The National Park Service withdrew almost $100,000 in funding pledged to a project honoring the Black Panther Party after a powerful police union complained to President Trump himself.

As the Associated Press reported on Monday, the NPS had promised $98,000 to the University of California at Berkeley for a two-year research project on the revolutionary black nationalist group, which was founded in Oakland in 1966.


But that was unacceptable to the Fraternal Order of Police, an organization with more than 300,000 members that endorsed Trump in the 2016 presidential race, which expressed “outrage and shock” about the park service funding, citing the the murder of Ranger Kenneth Patrick by a member of the Black Panthers in 1973.

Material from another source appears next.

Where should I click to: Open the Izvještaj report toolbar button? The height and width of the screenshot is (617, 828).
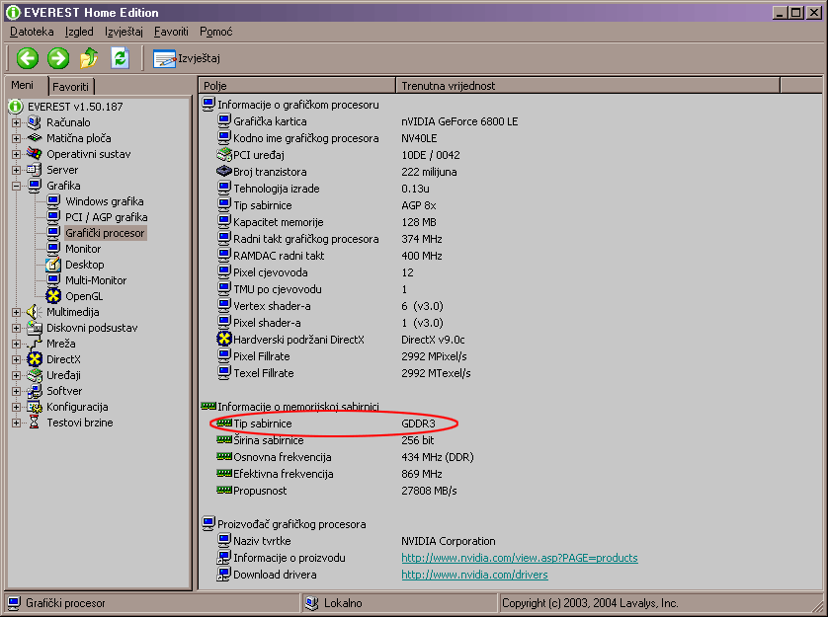(187, 58)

“Why would the NPS seek to commemorate the activities of an extremist separatist group that advocated the use of violence against our country—a country they perceived as their enemy?” the police group said in a letter addressed to Trump.

The letter, which was dated October 19, also sanctimoniously, and falsely, claimed that “the only meaning” the Panthers “brought to any lives was grief to the families of their victims.”

NPS spokesman Jeremy Barnum called the decision to yank the funds a “cooperative agreement,” claiming that the money hadn’t finalized. He also said the decision was made “after an additional review of the project.”